Dataset extract Block Start
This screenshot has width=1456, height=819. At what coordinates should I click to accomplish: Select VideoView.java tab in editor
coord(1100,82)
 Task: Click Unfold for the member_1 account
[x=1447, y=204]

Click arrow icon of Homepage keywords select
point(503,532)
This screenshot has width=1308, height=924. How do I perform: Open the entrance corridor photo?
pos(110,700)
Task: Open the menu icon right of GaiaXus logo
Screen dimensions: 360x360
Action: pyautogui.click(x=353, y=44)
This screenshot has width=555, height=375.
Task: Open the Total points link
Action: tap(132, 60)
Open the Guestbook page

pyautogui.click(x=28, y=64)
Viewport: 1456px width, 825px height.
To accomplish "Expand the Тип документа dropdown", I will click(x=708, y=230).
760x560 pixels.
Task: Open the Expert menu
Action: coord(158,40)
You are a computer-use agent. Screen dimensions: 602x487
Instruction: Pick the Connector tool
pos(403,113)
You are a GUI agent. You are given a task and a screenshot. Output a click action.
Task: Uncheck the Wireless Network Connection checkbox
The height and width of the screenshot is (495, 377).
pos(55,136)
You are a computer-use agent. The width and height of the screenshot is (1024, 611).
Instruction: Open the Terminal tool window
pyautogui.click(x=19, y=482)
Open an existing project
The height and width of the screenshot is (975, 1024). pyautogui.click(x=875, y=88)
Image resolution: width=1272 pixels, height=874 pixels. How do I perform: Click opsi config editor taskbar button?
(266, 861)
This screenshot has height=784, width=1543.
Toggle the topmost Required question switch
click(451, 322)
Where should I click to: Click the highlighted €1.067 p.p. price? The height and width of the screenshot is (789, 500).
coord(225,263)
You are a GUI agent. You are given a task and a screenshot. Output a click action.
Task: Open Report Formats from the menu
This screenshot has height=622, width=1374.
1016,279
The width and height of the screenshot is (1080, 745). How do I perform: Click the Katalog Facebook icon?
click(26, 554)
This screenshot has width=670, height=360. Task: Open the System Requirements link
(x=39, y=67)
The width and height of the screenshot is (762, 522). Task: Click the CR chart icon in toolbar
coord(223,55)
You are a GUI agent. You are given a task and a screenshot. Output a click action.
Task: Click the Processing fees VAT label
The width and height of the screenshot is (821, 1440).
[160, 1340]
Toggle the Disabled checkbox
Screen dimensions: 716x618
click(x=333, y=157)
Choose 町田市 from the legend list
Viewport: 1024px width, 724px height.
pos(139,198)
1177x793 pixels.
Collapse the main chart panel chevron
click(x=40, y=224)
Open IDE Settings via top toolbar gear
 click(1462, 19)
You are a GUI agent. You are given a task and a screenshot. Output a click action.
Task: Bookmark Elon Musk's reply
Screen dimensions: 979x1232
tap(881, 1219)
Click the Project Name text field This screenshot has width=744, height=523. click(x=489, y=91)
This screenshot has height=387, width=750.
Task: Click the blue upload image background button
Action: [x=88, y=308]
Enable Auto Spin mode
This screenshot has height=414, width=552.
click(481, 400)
Dataset extract Block End
Directions for this task: The answer must consist of every line in the records above that contains the word "computer".

Task response:
You are a computer-use agent. Screen dimensions: 602x487
You are a computer-use agent. The width and height of the screenshot is (1024, 611).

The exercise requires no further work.